*EXERCISE INSTRUCTIONS*.
Starting at the line containing "The image size is (1943, 1138)." and ending at the line containing "I will coord(244,104).", repeat the data with "Vintage" swapped for "Retro" and nothing else changed.

<<<<

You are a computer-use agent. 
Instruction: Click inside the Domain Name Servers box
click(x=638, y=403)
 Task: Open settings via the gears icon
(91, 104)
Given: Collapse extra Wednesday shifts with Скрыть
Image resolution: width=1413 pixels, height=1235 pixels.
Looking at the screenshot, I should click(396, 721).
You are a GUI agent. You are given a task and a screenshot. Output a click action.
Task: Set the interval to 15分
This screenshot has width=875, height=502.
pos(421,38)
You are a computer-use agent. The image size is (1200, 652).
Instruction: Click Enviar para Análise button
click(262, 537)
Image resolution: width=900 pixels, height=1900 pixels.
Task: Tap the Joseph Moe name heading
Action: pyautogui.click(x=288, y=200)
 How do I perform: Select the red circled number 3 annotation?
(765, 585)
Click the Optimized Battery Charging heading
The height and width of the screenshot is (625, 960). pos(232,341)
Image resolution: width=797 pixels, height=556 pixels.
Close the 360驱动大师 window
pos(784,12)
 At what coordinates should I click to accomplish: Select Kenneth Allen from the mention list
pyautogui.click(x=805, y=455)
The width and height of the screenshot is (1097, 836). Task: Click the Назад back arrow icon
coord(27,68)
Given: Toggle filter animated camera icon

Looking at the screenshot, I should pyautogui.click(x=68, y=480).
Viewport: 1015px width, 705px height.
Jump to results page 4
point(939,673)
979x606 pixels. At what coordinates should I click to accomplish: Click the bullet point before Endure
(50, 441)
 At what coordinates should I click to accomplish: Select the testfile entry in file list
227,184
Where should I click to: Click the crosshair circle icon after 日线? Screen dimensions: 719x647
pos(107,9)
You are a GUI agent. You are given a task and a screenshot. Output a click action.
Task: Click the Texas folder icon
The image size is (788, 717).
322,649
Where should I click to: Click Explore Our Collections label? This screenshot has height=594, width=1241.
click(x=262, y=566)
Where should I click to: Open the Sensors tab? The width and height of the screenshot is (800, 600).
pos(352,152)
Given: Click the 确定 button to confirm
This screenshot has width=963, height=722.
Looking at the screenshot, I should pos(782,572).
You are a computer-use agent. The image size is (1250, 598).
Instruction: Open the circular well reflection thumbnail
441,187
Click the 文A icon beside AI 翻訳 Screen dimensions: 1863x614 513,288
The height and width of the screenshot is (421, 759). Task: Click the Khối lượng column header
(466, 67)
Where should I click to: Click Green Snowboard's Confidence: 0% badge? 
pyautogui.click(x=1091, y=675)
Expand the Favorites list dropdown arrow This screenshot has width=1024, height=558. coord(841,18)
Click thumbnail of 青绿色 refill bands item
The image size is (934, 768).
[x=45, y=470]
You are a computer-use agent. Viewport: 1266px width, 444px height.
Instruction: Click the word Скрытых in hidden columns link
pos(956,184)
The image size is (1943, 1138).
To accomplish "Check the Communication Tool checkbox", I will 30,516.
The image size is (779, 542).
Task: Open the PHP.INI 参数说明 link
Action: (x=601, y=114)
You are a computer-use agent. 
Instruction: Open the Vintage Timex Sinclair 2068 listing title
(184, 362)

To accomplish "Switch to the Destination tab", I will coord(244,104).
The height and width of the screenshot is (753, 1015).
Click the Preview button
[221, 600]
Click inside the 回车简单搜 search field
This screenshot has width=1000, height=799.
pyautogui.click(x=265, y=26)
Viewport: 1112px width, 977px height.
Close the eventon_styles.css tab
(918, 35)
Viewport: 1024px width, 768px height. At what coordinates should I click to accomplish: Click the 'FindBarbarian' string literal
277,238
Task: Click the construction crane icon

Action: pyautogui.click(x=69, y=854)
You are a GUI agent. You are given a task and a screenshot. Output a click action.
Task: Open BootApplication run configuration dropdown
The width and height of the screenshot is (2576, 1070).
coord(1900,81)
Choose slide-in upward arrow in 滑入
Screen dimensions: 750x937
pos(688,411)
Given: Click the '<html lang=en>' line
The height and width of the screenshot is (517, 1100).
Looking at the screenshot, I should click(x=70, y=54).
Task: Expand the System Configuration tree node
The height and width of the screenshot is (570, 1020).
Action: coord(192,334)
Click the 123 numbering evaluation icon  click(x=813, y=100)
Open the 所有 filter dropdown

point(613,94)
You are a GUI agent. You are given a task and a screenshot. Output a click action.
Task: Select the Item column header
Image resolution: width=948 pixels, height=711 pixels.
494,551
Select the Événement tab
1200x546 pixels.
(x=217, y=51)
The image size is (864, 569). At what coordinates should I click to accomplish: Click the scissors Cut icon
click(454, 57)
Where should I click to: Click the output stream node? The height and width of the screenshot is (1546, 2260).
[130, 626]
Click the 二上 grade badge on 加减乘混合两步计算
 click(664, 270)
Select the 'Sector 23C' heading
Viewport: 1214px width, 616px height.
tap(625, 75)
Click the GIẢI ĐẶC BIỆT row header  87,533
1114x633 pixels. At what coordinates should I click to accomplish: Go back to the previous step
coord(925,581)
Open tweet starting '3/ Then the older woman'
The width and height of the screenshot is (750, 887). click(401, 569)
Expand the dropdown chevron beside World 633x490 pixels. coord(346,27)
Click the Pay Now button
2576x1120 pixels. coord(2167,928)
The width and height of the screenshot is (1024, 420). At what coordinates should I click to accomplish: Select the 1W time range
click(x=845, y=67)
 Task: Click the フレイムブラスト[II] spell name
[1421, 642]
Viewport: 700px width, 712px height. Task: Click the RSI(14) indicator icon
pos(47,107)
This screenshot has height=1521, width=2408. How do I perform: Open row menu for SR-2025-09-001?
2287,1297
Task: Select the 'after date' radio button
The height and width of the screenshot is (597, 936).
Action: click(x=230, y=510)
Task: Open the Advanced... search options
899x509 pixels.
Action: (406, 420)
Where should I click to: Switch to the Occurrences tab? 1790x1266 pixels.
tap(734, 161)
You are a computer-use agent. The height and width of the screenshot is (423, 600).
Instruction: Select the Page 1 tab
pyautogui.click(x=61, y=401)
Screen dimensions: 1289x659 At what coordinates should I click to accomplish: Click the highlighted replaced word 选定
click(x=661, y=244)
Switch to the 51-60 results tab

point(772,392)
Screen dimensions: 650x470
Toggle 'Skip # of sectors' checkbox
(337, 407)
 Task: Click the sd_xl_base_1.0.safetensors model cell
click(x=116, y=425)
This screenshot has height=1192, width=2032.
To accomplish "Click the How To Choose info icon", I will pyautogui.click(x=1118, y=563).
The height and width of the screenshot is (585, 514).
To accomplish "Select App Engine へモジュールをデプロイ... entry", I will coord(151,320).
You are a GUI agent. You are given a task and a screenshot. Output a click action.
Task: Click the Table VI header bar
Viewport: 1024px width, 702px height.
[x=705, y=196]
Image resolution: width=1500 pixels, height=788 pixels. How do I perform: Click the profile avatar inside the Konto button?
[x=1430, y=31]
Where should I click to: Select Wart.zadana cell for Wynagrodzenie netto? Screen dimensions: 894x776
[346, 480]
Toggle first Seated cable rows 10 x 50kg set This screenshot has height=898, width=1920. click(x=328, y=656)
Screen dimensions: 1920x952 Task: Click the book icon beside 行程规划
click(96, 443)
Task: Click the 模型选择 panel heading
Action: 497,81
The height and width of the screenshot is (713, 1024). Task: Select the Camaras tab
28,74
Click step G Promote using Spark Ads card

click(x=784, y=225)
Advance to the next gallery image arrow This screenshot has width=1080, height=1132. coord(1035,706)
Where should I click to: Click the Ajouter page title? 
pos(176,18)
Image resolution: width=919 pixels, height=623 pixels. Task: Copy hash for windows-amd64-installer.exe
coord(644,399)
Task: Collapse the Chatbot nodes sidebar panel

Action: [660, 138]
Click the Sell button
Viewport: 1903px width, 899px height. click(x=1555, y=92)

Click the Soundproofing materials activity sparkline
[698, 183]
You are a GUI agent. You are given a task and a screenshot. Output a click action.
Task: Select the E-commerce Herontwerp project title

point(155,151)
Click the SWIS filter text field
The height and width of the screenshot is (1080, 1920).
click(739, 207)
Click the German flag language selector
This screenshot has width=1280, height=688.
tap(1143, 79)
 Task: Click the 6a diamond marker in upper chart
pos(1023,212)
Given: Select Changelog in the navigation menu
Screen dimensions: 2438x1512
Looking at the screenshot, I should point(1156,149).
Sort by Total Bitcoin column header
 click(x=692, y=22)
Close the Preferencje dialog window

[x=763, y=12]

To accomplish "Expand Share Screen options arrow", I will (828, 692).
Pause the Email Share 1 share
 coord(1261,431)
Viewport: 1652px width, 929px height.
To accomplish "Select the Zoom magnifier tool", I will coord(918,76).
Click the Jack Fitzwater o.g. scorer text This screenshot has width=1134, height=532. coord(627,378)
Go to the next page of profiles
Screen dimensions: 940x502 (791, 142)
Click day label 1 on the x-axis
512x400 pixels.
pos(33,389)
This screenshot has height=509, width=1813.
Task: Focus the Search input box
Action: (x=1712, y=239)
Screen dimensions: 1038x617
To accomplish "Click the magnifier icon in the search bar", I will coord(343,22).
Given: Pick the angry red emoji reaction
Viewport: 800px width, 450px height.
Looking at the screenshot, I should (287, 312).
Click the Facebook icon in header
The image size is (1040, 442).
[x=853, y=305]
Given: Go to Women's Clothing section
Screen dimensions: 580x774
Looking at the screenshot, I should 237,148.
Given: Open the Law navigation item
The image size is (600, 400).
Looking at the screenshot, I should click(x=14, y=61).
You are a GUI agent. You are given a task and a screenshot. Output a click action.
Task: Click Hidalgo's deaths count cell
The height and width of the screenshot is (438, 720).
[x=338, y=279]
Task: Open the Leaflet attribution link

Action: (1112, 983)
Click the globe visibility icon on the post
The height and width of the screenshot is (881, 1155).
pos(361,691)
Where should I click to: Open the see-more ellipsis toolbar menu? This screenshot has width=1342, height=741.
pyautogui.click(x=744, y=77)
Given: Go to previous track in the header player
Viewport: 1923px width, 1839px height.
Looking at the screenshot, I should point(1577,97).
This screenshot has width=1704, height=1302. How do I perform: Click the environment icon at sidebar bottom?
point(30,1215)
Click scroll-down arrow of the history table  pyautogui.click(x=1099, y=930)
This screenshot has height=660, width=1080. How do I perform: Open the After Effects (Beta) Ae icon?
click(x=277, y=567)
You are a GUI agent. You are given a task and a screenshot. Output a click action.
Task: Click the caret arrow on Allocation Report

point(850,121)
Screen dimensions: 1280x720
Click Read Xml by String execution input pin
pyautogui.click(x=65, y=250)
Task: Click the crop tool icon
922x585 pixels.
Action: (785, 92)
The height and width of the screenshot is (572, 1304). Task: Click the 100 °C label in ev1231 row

>>>>

*SOLUTION TO THE EXERCISE*.
The image size is (1943, 1138).
To accomplish "Check the Communication Tool checkbox", I will 30,516.
The image size is (779, 542).
Task: Open the PHP.INI 参数说明 link
Action: (x=601, y=114)
You are a computer-use agent. 
Instruction: Open the Retro Timex Sinclair 2068 listing title
(184, 362)

To accomplish "Switch to the Destination tab", I will coord(244,104).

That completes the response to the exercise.